EXERCISE TASKS
• a. In the passage on women in Western thought, what is the name of the work in which Rousseau wrote disparagingly of women?
• b. For each statement, say whether the passage on women in Western thought supports it, and quote the deciding words: (i) Hegel held that women regulate their actions by arbitrary inclination and opinion. (ii) Josephus said women should be tried in court like men. (iii) St. Paul's words on women are cited from 1 Corinthians 14:34–35.
• c. Quote the passage on women in Western thought word for word. Begin at the words "Jesus ben Sirach" and stop after "their moral weakness.".

ARTICLE
As for Hegel, women lacked the universal faculty needed for the study of philosophy and higher sciences and should they be at the helm of affairs, the state is at once in jeopardy because women regulate their actions not by the demands of universality but by arbitrary inclination and opinion.[10] In other words, women are political spoilers and therefore responsible governance is not meant for them.

In his “Emile” Jean – Jacques Rousseau wrote disparagingly of women. He mapped out men – oriented education for women. The core of such selective pedagogism is to teach women how to please and be useful to men, how to educate men when young and take care of men when grown up, how to advise and console men in order to render men’s lives easy and agreeable. These, he prescribed, are the duties of women at all times, and what they should be taught in their infancy. [11]

The history of Western thought, whether the religious tradition of Judeo – Christianity or the secular tradition of profane philosophy, has often been blamed for laying the foundations of subordination of women. While philosophers from Plato to Rousseau expounded on the natural inferiority of the female gender, Judeo – Christian doctrine, from the Old Testament (OT) to the fathers of the church and beyond, has received the worst criticism for sowing the seed of misogyny. [12]

Jesus ben Sirach warned: “Do not look upon any [woman] for beauty, and do not sit in the midst of woman for from the garments comes the moth, and from a woman comes woman’s wickedness. Better is the wickedness of a man than a woman who does good and it is a woman who brings shame and disgrace”. (Sir. 42:12 – 14)

Josephus, the historian, also subjugated the women by saying that women should be inferior to their husbands in all things, and that women should not be tried in court due to their moral weakness.

For St. Paul, “woman is and ought to be subject to man and he adduces theological arguments to show that the subjection should be maintained. Hear him as he writes in 1Cor. 14: 34 – 35:

 

Women are to remain quiet in the assemblies, since they have no permission to speak: theirs is a subordinate part as the Law itself says. If there is any thing they want to know they should ask their husband at home. It is shameful for a woman to speak in the assembly.

MATERIAL SUPPLIED
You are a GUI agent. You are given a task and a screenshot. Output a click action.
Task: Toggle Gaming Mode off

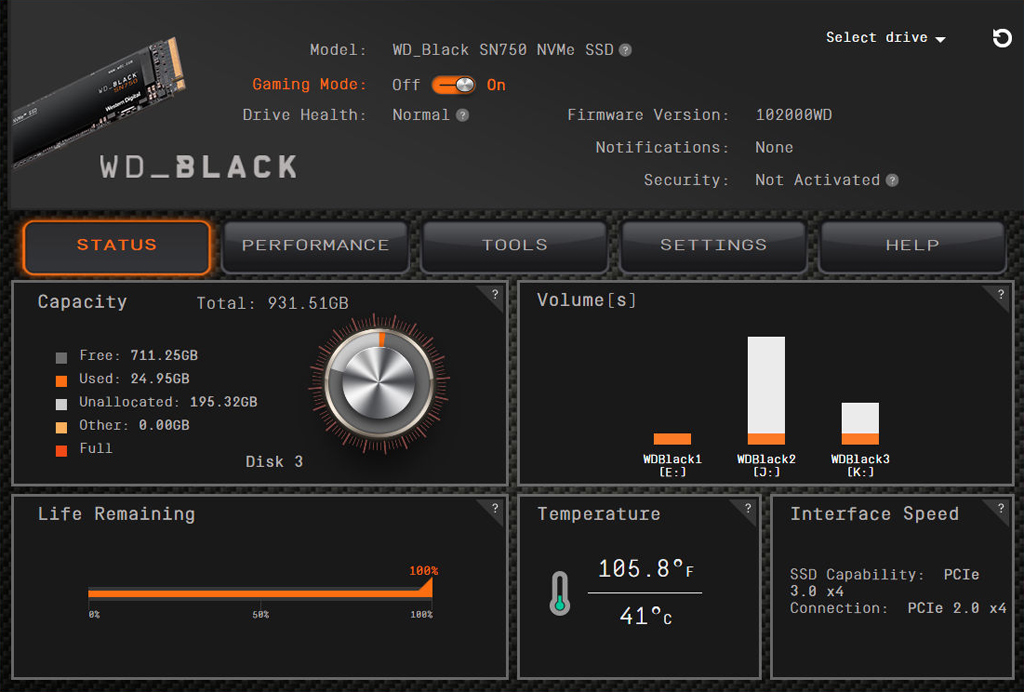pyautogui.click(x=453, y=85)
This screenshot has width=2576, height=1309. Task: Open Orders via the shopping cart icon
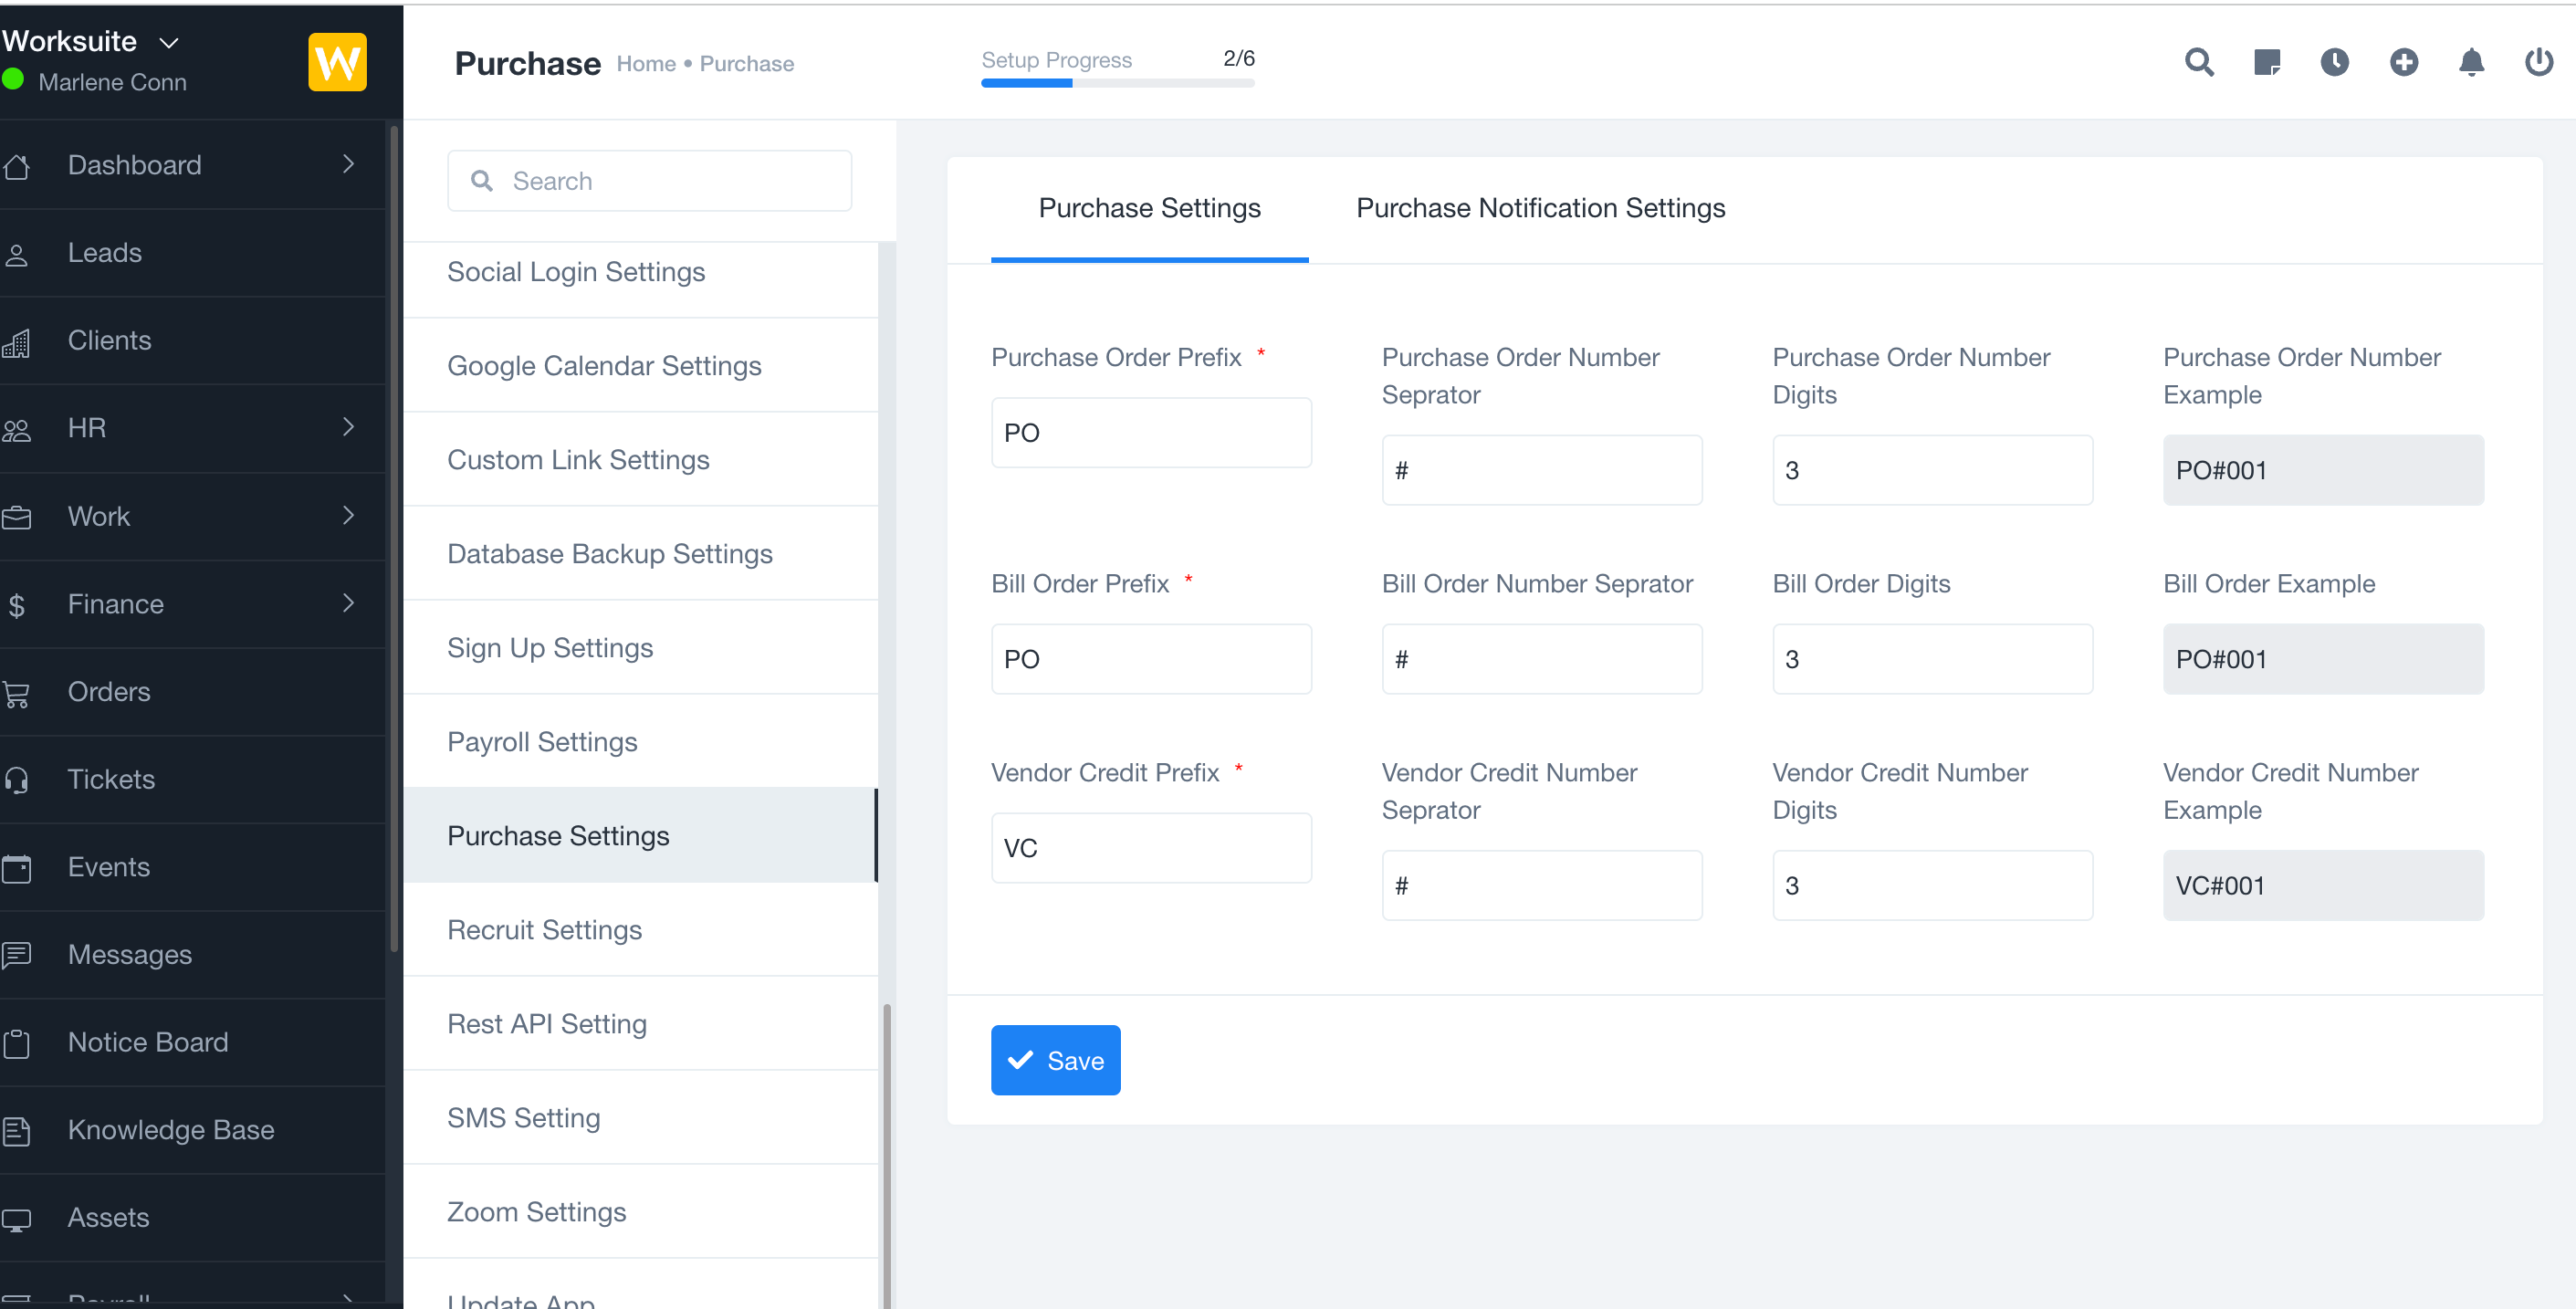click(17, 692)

WORKED ANSWERS
• a. "Emile"

• b.
(i) Yes: "women regulate their actions not by the demands of universality but by arbitrary inclination and opinion"
(ii) No: "women should not be tried in court due to their moral weakness"
(iii) Yes: "Hear him as he writes in 1Cor. 14: 34 – 35"

• c.
Jesus ben Sirach warned: “Do not look upon any [woman] for beauty, and do not sit in the midst of woman for from the garments comes the moth, and from a woman comes woman’s wickedness. Better is the wickedness of a man than a woman who does good and it is a woman who brings shame and disgrace”. (Sir. 42:12 – 14)

Josephus, the historian, also subjugated the women by saying that women should be inferior to their husbands in all things, and that women should not be tried in court due to their moral weakness.